Task brief> Retype, word for word, every line of the records below starting at the one that contains "Crypto (378, 109)" and ending at the one that contains "For every named"; include both of those lines and nothing more.

══ Data for processing ══

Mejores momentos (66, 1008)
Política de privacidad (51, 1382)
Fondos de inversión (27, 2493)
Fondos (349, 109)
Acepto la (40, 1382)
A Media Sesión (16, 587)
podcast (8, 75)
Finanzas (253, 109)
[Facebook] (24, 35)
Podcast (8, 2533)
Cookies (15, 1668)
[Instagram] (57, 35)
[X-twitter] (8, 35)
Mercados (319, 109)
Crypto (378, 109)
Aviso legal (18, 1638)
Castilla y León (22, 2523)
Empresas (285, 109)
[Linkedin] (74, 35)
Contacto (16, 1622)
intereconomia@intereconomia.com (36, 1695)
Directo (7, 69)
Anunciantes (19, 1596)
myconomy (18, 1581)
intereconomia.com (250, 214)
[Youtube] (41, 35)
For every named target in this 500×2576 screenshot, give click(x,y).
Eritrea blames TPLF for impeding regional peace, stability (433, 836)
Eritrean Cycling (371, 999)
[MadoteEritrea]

═══

Output of the exercise>
Crypto (378, 109)
Aviso legal (18, 1638)
Castilla y León (22, 2523)
Empresas (285, 109)
[Linkedin] (74, 35)
Contacto (16, 1622)
intereconomia@intereconomia.com (36, 1695)
Directo (7, 69)
Anunciantes (19, 1596)
myconomy (18, 1581)
intereconomia.com (250, 214)
[Youtube] (41, 35)
For every named target in this 500×2576 screenshot, give click(x,y).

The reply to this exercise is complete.